Type 3 is an outlier community associated with high flow and high light. Only two have been observed in the system, but they were the two largest microbial communities documented. Type 3 communities are dominated by diatoms- tiny, photosynthetic ciliates which form silica shells around themselves. Samples from these communities were difficult to culture since the diatoms often died when kept in a dark incubator; however, I was able to identify the glass shells they left behind. The diatom colonies form a brown-red film which acts as a matrix for larger organisms to inhabit, primarily rotifers and a small unidentified plankton too small to record. They also seem to be associated with webs of thin red strands; these structures have yet to be identified, but are speculated to be another kind of fungi.

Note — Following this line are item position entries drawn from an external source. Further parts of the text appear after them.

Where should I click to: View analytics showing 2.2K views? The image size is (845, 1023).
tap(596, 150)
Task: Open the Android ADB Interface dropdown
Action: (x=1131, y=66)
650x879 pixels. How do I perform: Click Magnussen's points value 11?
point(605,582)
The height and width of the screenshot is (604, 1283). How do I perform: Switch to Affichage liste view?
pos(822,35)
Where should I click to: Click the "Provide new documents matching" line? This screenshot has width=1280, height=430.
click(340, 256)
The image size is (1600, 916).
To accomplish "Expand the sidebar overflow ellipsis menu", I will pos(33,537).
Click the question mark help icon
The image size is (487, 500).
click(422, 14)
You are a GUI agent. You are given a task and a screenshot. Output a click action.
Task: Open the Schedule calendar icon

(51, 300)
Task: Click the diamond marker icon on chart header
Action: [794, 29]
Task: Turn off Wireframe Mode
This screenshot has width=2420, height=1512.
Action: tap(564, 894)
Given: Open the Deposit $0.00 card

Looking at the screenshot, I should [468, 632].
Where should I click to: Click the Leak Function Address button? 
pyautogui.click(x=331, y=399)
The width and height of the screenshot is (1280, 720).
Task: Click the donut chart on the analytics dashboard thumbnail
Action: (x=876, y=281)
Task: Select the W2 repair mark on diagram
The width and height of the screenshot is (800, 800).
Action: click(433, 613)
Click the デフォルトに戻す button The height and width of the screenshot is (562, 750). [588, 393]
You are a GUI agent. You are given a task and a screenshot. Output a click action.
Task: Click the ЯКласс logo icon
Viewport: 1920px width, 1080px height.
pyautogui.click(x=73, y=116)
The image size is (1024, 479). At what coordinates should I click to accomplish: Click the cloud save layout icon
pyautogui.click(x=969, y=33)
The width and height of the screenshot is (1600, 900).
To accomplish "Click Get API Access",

These are the findings I have compiled by the end of the semester. In regards to zebrafish husbandry in the Krasnow Institute, the ecology of these microorganisms can be used to improve care practices and better provide for the offspring. However, more work must still be done. There are several organisms which have not yet been identified, and the significance of the association with Type 1 and 2 communities and water quality has yet to be quantitatively determined. With further investigation of microbial analysis, researchers can use the health of all organisms in an aquarium system to better provide for the needs of the fish they want to raise. I will continue to move forward with this investigation, and I am excited to contribute to the husbandry of the model organisms upon which so much research relies. Thank you for watching!